Assignment
Leave out all pictures while you copy the lines exactly from the one with "Task: Select the 900.5 y-axis tick label" through the last line of the listing.

── Record set ──

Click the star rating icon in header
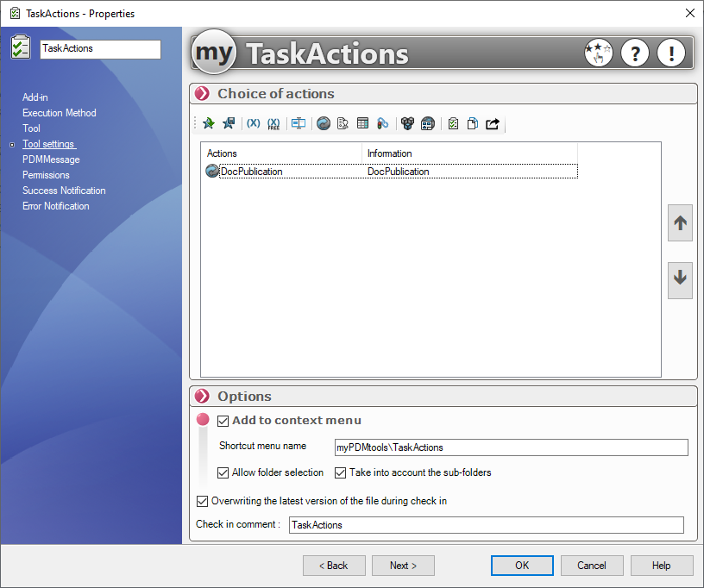tap(597, 53)
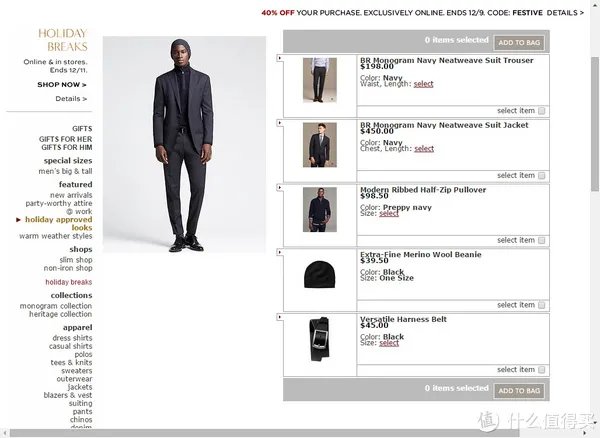This screenshot has height=438, width=600.
Task: Open the SHOP NOW holiday breaks link
Action: pyautogui.click(x=62, y=85)
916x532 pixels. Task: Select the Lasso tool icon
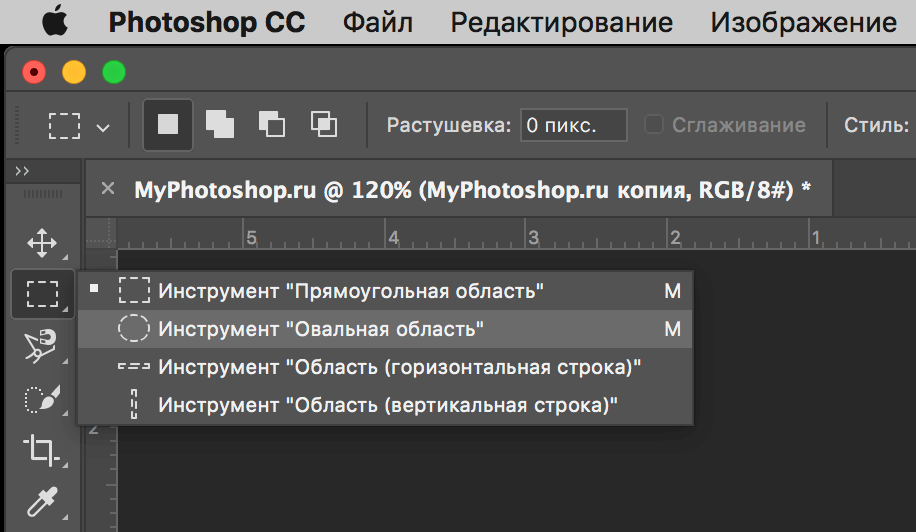[41, 346]
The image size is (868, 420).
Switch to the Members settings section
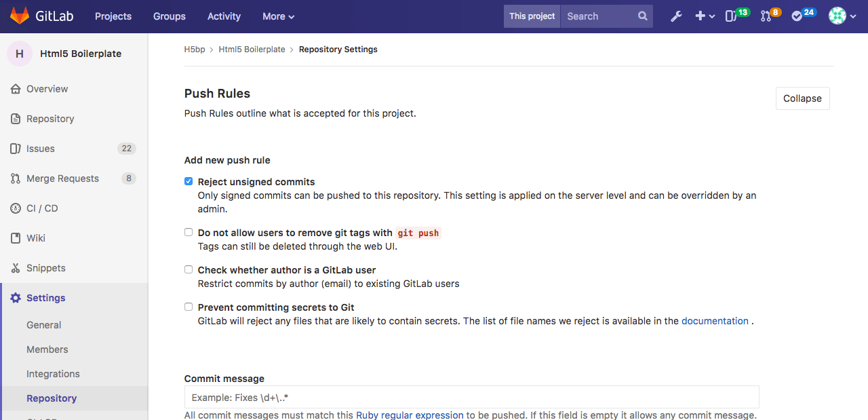tap(47, 349)
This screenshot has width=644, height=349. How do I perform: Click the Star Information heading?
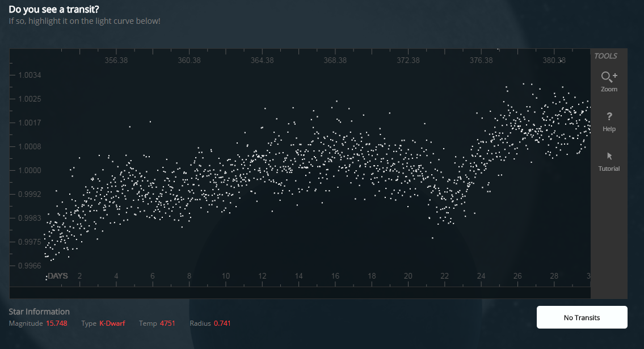[39, 312]
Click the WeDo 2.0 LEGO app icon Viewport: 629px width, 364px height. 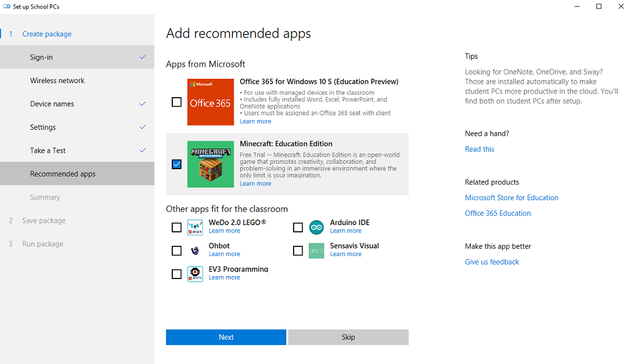[x=195, y=228]
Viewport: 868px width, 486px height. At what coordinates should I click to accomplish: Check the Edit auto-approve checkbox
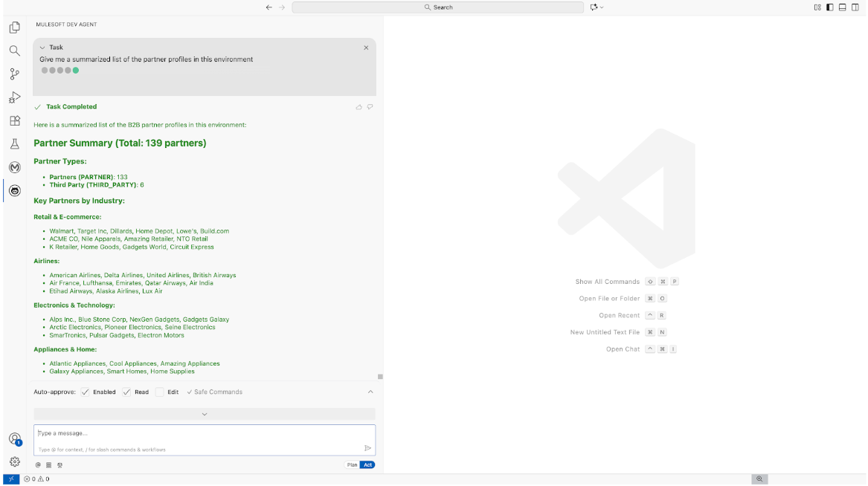[x=159, y=392]
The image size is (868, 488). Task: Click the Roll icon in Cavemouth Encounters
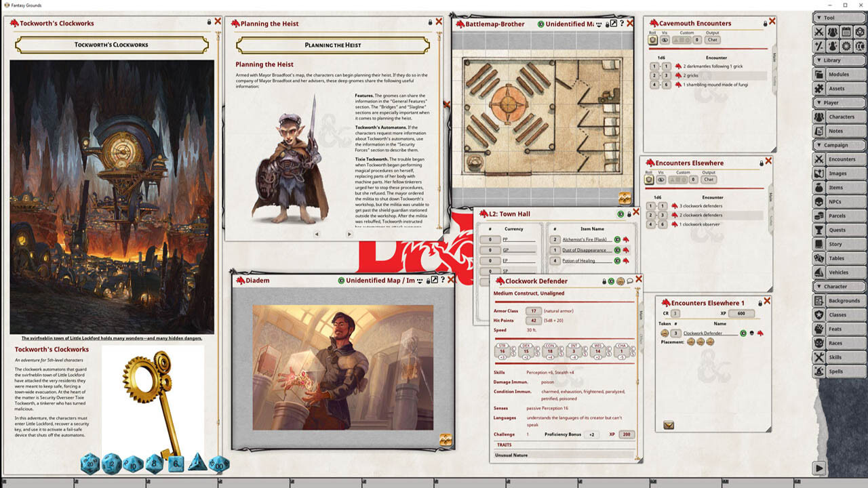click(x=653, y=40)
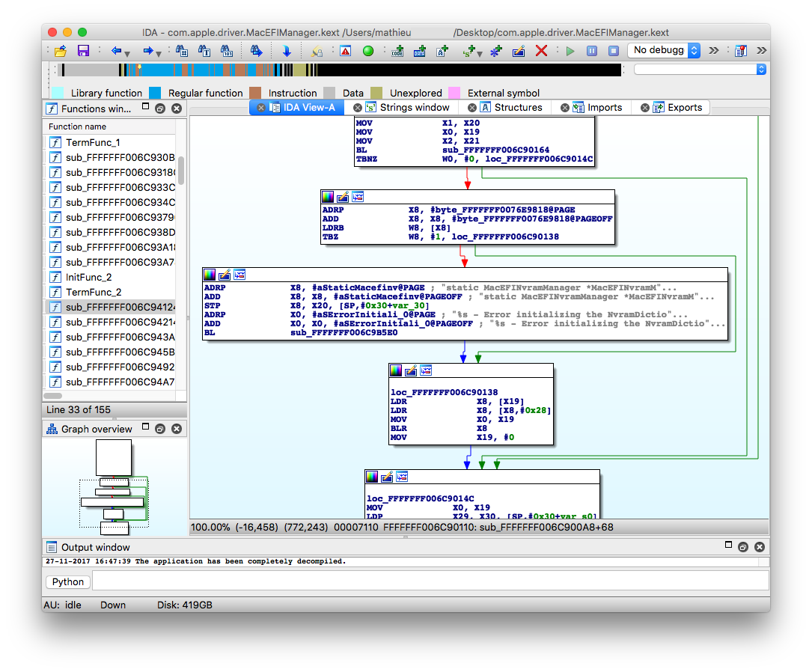This screenshot has height=672, width=812.
Task: Click the Graph overview panel close button
Action: click(177, 429)
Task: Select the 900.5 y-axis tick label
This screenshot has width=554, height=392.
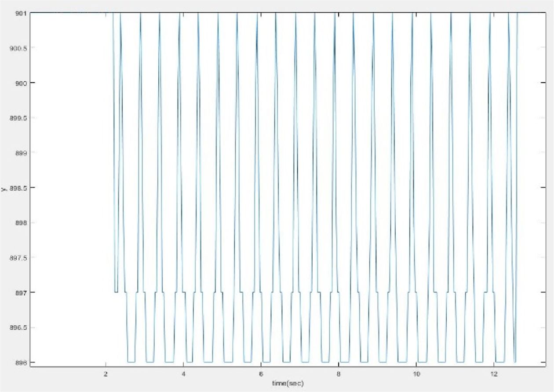Action: coord(20,48)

───

Answer space
Task: Select the 900.5 y-axis tick label
This screenshot has width=554, height=392.
Action: coord(20,48)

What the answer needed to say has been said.